- WHAT IS NEEDED -
Transcribe the data exactly. Pictures stay out.

Stored items
# # # #

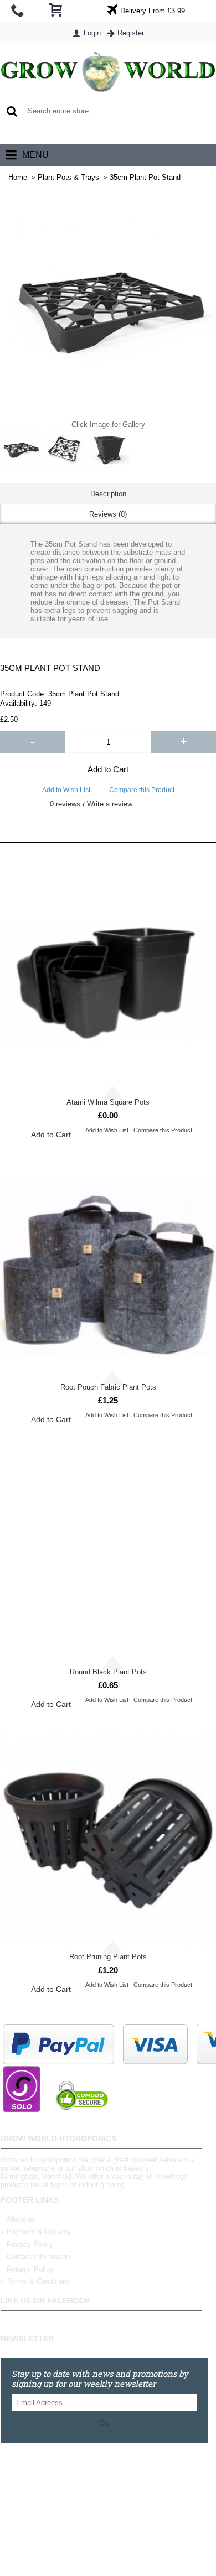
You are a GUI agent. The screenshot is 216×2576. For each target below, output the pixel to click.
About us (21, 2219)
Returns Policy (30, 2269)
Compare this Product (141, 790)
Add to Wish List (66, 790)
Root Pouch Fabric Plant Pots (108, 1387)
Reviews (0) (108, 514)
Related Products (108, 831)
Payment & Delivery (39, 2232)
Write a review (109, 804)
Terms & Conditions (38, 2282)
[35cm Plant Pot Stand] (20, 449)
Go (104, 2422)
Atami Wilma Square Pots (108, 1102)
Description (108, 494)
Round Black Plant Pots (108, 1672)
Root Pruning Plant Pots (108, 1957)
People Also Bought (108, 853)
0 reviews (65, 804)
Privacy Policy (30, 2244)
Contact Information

# # # #

- TASK RESPONSE -
You are a GUI agent. The screenshot is 216×2576. For each target below, output the pixel to click.
About us (21, 2219)
Returns Policy (30, 2269)
Compare this Product (141, 790)
Add to Wish List (66, 790)
Root Pouch Fabric Plant Pots (108, 1387)
Reviews (0) (108, 514)
Related Products (108, 831)
Payment & Delivery (39, 2232)
Write a review (109, 804)
Terms & Conditions (38, 2282)
[35cm Plant Pot Stand] (20, 449)
Go (104, 2422)
Atami Wilma Square Pots (108, 1102)
Description (108, 494)
Round Black Plant Pots (108, 1672)
Root Pruning Plant Pots (108, 1957)
People Also Bought (108, 853)
0 reviews (65, 804)
Privacy Policy (30, 2244)
Contact Information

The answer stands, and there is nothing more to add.